ISTODAX® (romidepsin): We received a Notice Letter dated March 17, 2014 from Fresenius Kabi USA, LLC (Fresenius) notifying us of Fresenius’s ANDA that seeks approval from the FDA to market a generic version of romidepsin for injection. The Notice Letter contains Paragraph IV certifications against U.S. Patent Nos. 7,608,280 and 7,611,724 that are listed in the Orange Book for ISTODAX®.  We are reviewing the Notice Letter and its implications and considering our response.
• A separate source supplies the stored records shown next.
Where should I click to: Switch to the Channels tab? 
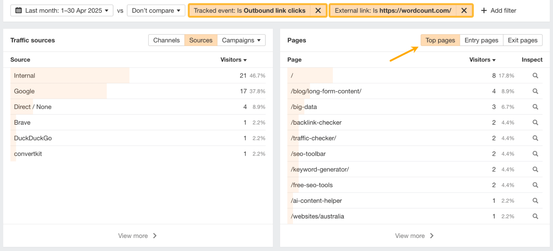click(x=167, y=40)
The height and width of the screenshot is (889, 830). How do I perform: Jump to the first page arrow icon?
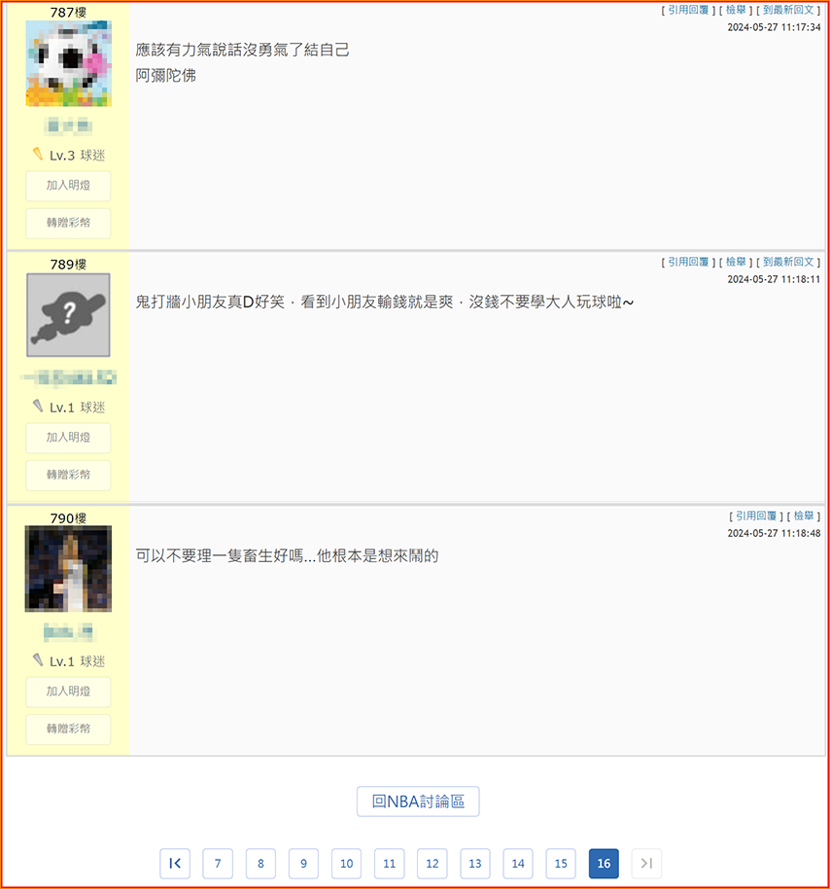point(175,863)
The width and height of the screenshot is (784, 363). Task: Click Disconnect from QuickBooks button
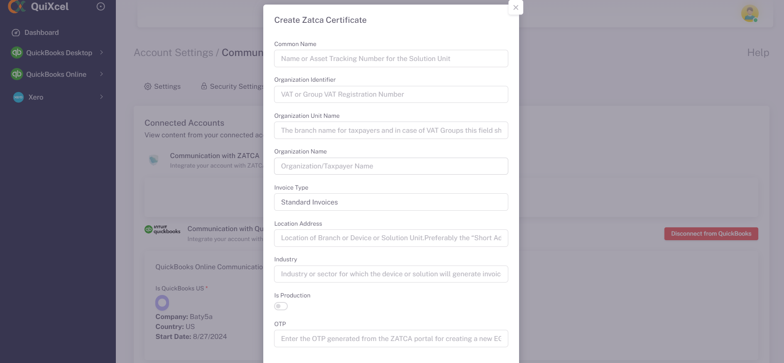[711, 234]
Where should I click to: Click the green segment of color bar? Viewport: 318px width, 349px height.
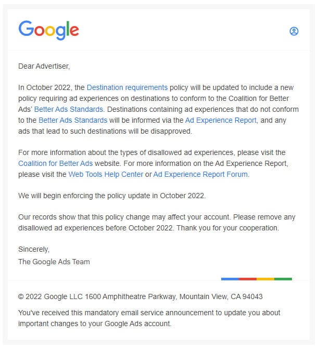(x=283, y=279)

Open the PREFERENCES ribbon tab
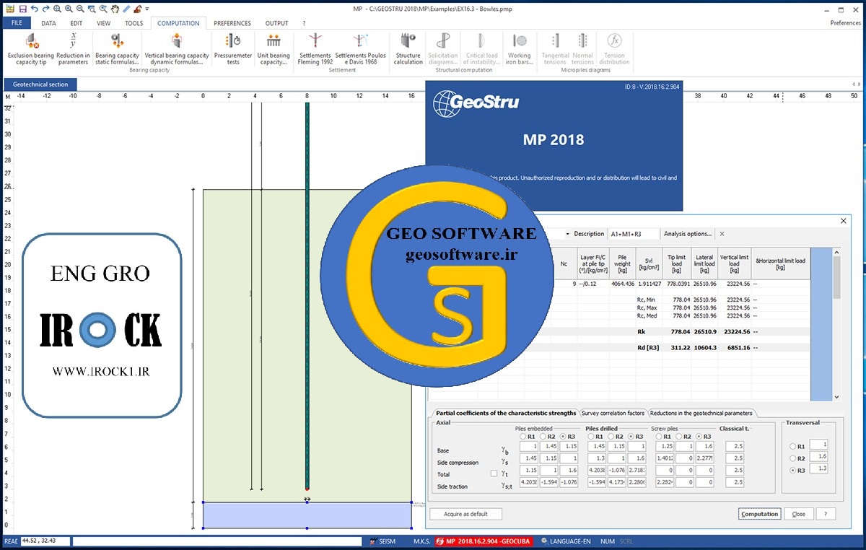232,23
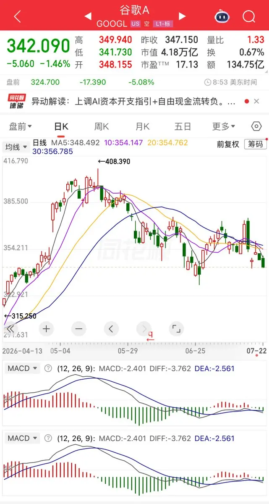Viewport: 269px width, 504px height.
Task: Zoom in chart with plus button
Action: (46, 329)
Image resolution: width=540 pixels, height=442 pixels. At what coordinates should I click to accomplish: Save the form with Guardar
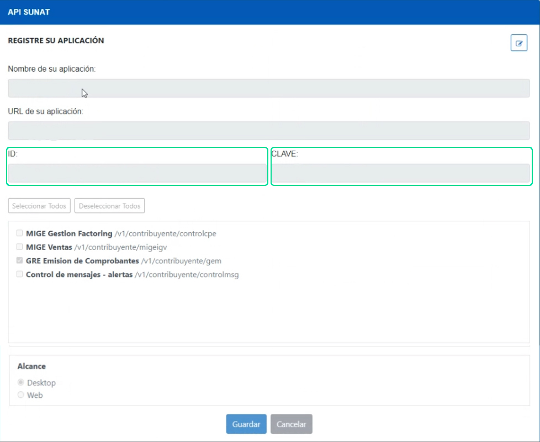tap(246, 424)
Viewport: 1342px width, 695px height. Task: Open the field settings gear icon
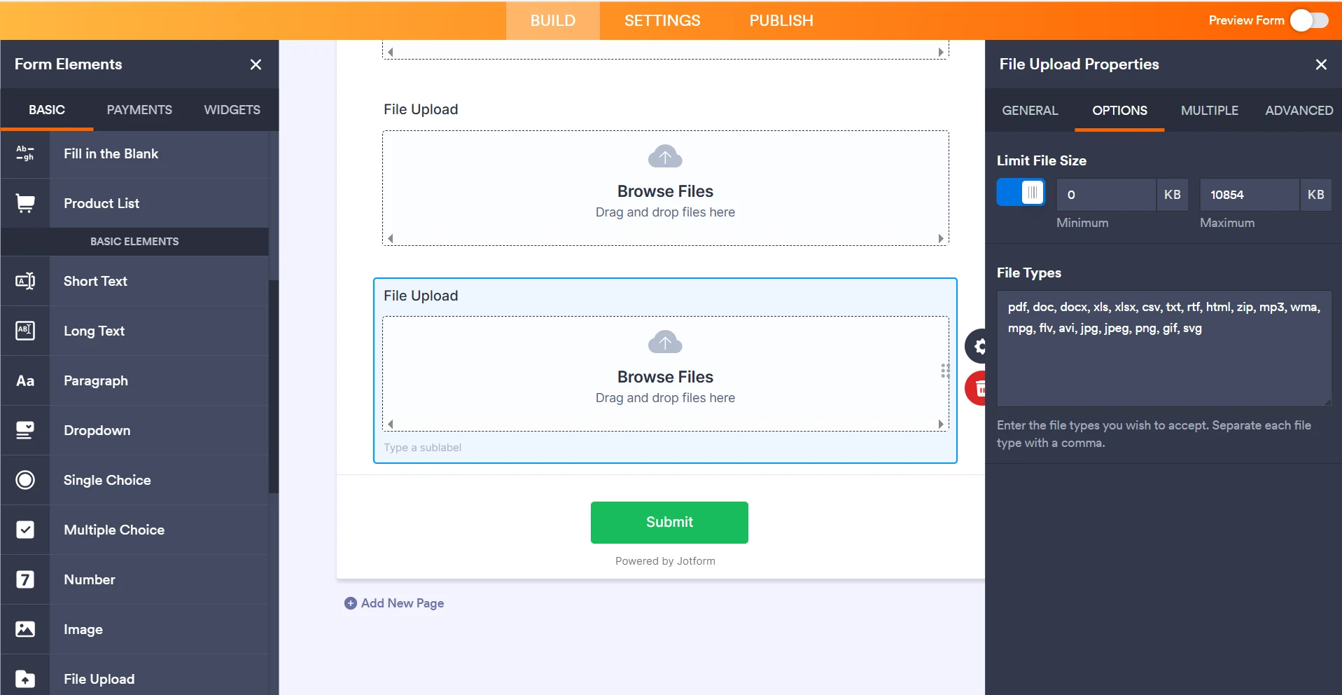coord(979,346)
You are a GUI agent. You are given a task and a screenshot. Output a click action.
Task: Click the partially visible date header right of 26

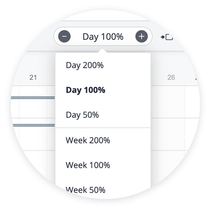[196, 78]
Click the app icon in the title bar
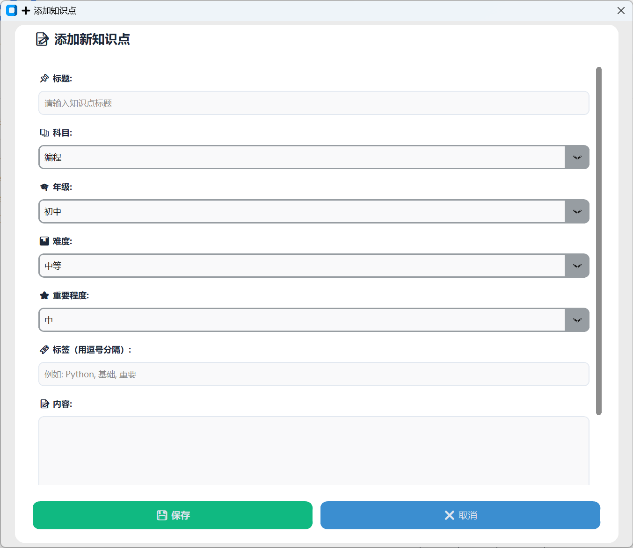The height and width of the screenshot is (548, 633). [x=12, y=10]
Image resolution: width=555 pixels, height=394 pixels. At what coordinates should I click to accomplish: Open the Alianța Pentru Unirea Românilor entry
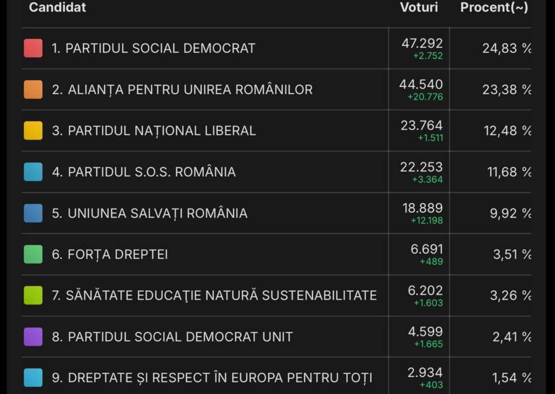(x=182, y=90)
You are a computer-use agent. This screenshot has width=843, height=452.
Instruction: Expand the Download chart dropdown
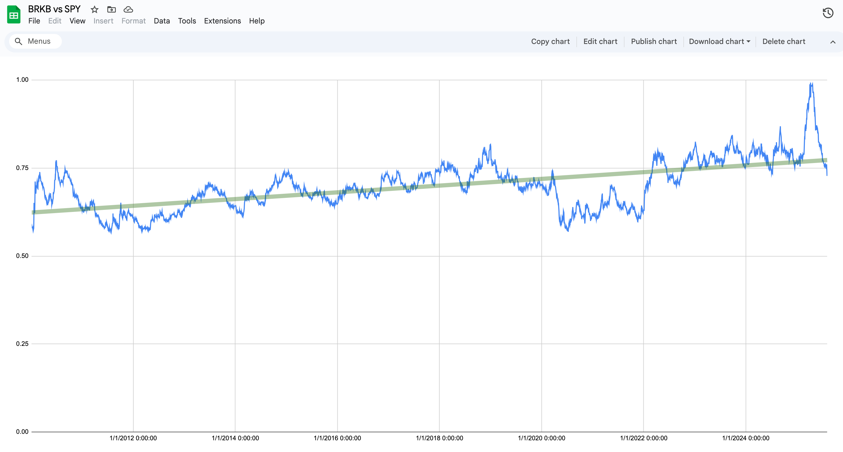tap(719, 42)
Non-Patent Related Proceedings:
 
In 2009, we received a Civil Investigative Demand (CID) from the U.S. Federal Trade Commission (FTC) seeking documents and other information relating to requests by manufacturers of generic drugs to purchase our patented REVLIMID® and THALOMID® brand drugs in order for the FTC to evaluate whether there may be reason to believe that we have engaged in unfair methods of competition. In 2010, the State of Connecticut issued a subpoena referring to the same issues raised by the 2009 CID. Also in 2010, we received a second CID from the FTC relating to this matter.  We continue to cooperate with the FTC and State of Connecticut investigations.
 
On April 3, 2014, Mylan Pharmaceuticals Inc. (Mylan) filed a lawsuit against us in the United States District Court for the District of New Jersey alleging that we violated various federal and state antitrust and unfair competition laws by allegedly refusing to sell samples of our THALOMID® and REVLIMID® brand drugs so that Mylan can conduct the bioequivalence testing needed to submit ANDAs to the FDA for approval to market generic versions of these products. Mylan is seeking injunctive relief, damages and declaratory judgment. Our answer to Mylan’s complaint is due on May 25, 2014. An initial scheduling conference in this matter will be held on June 3, 2014. We intend to vigorously defend against Mylan’s claims.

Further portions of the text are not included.